### Activity
Set down every entry once more, exactly as it appears.

### Stored entries
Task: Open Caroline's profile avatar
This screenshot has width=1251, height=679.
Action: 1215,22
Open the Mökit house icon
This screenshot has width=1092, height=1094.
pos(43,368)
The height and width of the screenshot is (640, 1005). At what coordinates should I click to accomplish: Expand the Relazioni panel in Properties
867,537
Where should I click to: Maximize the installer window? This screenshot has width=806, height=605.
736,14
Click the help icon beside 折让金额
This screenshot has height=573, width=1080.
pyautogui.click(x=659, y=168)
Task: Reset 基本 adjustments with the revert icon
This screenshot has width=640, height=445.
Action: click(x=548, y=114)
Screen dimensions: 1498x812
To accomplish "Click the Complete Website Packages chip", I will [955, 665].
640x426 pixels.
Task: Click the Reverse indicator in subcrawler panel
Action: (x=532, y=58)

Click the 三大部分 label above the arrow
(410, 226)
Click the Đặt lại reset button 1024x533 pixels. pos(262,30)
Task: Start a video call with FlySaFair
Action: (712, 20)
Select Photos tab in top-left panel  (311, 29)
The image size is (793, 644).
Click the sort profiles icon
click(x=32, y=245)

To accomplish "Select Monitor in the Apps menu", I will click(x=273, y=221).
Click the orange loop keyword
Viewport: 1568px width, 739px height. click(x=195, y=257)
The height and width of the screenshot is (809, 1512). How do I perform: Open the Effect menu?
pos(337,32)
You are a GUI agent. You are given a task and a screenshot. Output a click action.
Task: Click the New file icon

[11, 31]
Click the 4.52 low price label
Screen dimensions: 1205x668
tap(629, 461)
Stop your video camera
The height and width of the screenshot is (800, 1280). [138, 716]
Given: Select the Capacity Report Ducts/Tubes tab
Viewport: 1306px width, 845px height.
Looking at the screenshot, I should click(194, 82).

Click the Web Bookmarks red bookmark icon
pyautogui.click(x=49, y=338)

### Exercise answer
Task: Open Caroline's profile avatar
This screenshot has width=1251, height=679.
Action: 1215,22
Open the Mökit house icon
This screenshot has width=1092, height=1094.
pos(43,368)
The height and width of the screenshot is (640, 1005). At what coordinates should I click to accomplish: Expand the Relazioni panel in Properties
867,537
Where should I click to: Maximize the installer window? This screenshot has width=806, height=605.
736,14
Click the help icon beside 折让金额
This screenshot has height=573, width=1080.
pyautogui.click(x=659, y=168)
Task: Reset 基本 adjustments with the revert icon
This screenshot has width=640, height=445.
Action: click(x=548, y=114)
Screen dimensions: 1498x812
To accomplish "Click the Complete Website Packages chip", I will [955, 665].
640x426 pixels.
Task: Click the Reverse indicator in subcrawler panel
Action: (x=532, y=58)

Click the 三大部分 label above the arrow
(410, 226)
Click the Đặt lại reset button 1024x533 pixels. pos(262,30)
Task: Start a video call with FlySaFair
Action: (712, 20)
Select Photos tab in top-left panel  (311, 29)
The image size is (793, 644).
Click the sort profiles icon
click(x=32, y=245)

To accomplish "Select Monitor in the Apps menu", I will click(x=273, y=221).
Click the orange loop keyword
Viewport: 1568px width, 739px height. click(x=195, y=257)
The height and width of the screenshot is (809, 1512). How do I perform: Open the Effect menu?
pos(337,32)
You are a GUI agent. You are given a task and a screenshot. Output a click action.
Task: Click the New file icon

[11, 31]
Click the 4.52 low price label
Screen dimensions: 1205x668
tap(629, 461)
Stop your video camera
The height and width of the screenshot is (800, 1280). [138, 716]
Given: Select the Capacity Report Ducts/Tubes tab
Viewport: 1306px width, 845px height.
Looking at the screenshot, I should click(194, 82).

Click the Web Bookmarks red bookmark icon
pyautogui.click(x=49, y=338)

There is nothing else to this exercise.